Derrière ses petites lunettes rondes, plusieurs siècles vous contemplaient. Mais ses yeux ne pétilleront plus : ce mercredi, Max Gallo est mort, à l’âge de 85 ans. Il laisse derrière lui une riche carrière d’historien et de romancier, mais aussi de politicien. Engagé au côté de François Mitterrand, il fut ensuite porte-parole du troisième gouvernement de Pierre Mauroy, avant de fonder le Mouvement des citoyens avec Jean-Pierre Chevènement, puis de soutenir Nicolas Sarkozy en 2007.

Atteint de la maladie de Parkinson, il a consacré ses dernières années à ses écrits. Plus jeunes, ce sont ses "romans-Histoire" qui le feront décoller jusqu’au grand monde, avant qu’il ne publie de fameuses biographies de Robespierre, Jaurès, ou Victor Hugo. Ses travaux l’auront conduit à intégrer l’Académie française le 31 mai 2008, au fauteuil de son ami Jean-François Revel. Sa plus grande crainte ? "Être obligé de se retirer totalement, dans tous les sens du mot, confiait-il à RTL en 2015. On se croit immortel. En fait, on ne l'est pas. La découverte de cette non-immortalité est difficile. »

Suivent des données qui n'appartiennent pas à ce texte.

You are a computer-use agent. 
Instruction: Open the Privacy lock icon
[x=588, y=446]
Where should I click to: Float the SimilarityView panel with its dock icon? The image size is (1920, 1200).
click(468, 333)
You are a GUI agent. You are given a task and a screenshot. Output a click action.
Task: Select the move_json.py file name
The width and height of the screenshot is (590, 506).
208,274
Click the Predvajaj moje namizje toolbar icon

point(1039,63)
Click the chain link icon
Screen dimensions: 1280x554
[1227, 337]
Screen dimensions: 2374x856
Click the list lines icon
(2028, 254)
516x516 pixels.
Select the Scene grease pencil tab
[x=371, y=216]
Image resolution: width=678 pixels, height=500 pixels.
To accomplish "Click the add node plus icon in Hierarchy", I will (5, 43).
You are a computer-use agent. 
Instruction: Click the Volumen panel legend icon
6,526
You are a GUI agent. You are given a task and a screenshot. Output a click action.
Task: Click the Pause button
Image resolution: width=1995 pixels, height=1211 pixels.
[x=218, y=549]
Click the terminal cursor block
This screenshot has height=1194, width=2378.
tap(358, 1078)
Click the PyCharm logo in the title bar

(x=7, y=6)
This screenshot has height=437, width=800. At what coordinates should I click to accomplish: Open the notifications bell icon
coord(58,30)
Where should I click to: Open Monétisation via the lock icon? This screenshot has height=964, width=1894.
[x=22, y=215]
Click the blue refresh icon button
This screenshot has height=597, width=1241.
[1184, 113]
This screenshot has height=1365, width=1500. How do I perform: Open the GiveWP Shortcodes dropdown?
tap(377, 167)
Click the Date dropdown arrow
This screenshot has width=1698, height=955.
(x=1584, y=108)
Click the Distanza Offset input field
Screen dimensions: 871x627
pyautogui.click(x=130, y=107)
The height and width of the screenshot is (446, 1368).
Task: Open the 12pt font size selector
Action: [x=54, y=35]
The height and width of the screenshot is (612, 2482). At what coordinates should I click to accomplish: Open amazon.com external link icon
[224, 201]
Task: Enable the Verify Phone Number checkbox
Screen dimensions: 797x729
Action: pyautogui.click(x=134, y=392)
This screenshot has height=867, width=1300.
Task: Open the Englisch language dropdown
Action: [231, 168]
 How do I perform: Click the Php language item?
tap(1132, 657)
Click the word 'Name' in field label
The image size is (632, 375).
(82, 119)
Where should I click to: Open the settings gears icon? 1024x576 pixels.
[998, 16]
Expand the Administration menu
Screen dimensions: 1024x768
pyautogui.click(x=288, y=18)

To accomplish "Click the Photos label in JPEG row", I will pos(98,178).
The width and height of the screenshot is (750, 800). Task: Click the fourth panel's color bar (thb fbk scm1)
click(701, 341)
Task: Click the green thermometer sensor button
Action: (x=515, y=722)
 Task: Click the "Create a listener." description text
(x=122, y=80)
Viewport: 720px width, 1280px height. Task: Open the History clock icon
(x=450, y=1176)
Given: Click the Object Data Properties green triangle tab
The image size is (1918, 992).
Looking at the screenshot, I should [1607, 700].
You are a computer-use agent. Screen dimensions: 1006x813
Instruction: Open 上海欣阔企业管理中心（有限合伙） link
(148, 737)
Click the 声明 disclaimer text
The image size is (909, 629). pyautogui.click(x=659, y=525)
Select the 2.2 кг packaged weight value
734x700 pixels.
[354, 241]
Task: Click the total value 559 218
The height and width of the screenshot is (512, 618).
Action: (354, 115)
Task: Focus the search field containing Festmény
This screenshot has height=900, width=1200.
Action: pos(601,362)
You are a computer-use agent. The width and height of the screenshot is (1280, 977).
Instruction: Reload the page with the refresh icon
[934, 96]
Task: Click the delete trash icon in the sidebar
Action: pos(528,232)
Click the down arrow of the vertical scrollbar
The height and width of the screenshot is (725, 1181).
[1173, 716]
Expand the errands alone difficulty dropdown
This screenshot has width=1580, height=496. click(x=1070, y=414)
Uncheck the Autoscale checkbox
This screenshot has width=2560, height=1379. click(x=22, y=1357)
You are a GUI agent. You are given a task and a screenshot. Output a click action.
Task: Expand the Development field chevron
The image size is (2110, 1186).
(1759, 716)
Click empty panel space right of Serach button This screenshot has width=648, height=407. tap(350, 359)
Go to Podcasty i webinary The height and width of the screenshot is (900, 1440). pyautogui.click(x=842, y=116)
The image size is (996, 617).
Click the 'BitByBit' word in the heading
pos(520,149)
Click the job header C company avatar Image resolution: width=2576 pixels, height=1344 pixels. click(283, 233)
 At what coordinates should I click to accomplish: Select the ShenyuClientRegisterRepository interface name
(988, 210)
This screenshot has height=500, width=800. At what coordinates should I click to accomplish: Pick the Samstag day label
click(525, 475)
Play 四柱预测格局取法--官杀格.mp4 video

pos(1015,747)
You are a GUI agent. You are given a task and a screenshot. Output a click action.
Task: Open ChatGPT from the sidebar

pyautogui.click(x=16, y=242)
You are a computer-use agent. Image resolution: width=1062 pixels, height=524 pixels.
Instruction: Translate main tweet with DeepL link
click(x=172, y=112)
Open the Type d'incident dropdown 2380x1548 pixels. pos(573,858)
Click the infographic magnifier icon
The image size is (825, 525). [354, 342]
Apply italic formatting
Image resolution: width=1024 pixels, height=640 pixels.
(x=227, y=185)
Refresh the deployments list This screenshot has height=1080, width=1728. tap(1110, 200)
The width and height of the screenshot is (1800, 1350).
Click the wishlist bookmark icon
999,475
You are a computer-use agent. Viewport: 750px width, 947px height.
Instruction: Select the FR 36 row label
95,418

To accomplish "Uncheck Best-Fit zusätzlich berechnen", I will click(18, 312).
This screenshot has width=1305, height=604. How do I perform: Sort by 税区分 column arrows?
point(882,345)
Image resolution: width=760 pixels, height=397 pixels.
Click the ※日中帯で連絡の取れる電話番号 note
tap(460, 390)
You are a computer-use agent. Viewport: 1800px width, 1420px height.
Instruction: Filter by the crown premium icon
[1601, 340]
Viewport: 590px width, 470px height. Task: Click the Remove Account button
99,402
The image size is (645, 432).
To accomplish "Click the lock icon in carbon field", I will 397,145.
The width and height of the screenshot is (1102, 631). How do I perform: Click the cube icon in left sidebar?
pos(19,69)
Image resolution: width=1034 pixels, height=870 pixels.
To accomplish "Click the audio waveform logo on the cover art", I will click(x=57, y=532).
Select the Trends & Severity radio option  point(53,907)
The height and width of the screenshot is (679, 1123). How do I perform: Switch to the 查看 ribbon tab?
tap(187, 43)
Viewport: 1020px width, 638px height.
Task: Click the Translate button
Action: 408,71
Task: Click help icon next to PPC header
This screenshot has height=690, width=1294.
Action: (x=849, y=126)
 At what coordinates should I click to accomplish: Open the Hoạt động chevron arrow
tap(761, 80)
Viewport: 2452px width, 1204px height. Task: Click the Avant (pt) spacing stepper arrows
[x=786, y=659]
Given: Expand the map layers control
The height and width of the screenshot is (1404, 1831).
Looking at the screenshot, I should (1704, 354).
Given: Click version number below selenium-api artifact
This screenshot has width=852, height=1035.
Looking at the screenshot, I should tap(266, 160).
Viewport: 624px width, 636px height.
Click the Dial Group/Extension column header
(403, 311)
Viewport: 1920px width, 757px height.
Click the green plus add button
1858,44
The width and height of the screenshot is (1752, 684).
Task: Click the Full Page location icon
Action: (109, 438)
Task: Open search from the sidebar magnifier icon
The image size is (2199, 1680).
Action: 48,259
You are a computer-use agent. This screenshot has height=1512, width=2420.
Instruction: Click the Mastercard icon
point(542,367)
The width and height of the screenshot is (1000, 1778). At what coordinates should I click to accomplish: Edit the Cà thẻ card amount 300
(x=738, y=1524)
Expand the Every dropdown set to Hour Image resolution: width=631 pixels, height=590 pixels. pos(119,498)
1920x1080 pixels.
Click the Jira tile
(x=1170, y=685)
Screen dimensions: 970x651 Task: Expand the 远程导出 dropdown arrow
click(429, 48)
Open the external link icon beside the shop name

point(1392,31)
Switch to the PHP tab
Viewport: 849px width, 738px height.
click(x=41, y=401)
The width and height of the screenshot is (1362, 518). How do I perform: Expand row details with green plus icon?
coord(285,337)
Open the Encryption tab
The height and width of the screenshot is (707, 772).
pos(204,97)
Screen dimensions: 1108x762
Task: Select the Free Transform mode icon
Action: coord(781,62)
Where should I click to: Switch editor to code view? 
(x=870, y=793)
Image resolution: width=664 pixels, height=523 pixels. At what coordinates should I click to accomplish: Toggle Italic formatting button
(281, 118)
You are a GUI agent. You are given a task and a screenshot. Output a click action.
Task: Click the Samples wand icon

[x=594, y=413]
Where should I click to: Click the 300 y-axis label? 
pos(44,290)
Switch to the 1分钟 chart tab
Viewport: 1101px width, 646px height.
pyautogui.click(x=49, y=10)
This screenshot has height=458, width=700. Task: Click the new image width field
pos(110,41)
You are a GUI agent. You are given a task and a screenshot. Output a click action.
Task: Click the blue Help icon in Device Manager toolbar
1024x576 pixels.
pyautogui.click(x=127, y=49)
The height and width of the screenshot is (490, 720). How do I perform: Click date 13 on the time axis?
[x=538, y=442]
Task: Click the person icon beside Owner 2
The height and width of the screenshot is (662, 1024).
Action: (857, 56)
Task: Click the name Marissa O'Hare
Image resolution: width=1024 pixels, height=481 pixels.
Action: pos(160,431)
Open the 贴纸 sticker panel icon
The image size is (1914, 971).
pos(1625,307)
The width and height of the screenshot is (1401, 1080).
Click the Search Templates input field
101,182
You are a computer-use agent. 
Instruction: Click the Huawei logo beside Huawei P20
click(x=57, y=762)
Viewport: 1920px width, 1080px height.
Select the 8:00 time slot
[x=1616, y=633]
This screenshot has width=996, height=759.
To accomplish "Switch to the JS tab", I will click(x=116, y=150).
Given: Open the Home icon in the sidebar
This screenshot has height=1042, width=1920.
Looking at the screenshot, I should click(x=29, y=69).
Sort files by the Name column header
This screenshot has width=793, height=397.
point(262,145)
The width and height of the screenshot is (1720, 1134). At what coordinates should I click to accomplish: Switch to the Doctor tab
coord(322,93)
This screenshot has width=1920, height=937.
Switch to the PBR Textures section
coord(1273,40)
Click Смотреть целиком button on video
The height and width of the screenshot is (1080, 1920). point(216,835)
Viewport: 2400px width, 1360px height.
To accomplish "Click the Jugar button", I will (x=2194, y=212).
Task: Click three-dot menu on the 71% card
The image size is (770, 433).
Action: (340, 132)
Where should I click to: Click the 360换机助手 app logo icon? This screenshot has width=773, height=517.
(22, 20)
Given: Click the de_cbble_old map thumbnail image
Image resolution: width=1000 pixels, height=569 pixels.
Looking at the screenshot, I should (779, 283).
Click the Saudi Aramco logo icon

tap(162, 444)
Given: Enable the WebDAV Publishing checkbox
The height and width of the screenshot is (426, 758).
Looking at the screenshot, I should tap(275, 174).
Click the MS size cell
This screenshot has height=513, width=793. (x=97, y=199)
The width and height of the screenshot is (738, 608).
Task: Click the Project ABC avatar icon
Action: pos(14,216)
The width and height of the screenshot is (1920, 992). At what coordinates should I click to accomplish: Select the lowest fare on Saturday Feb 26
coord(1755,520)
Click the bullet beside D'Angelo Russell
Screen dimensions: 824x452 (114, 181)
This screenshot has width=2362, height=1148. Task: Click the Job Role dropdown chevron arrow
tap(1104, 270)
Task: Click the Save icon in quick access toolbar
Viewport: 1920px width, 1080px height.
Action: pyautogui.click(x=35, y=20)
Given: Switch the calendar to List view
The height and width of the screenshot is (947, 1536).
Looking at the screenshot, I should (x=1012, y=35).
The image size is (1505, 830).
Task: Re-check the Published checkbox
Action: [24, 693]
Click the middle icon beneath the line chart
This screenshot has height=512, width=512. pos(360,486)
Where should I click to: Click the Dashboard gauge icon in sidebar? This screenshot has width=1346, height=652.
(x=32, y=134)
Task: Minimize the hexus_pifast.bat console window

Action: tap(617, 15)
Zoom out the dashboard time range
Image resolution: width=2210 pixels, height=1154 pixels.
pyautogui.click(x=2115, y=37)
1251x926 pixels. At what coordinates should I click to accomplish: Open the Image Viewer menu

Les hommages se sont multipliés depuis l'annonce de sa disparition, dont ceux, sur Twitter, d'Emmanuel Macron, de François Hollande et de Nicolas Sarkozy. De son côté, le maire de Nice, est allé un peu plus loin, déclarant : "Dès demain, les drapeaux de la Ville de Nice seront mis en berne. Et Nice honorera sa mémoire en donnant son nom à une avenue."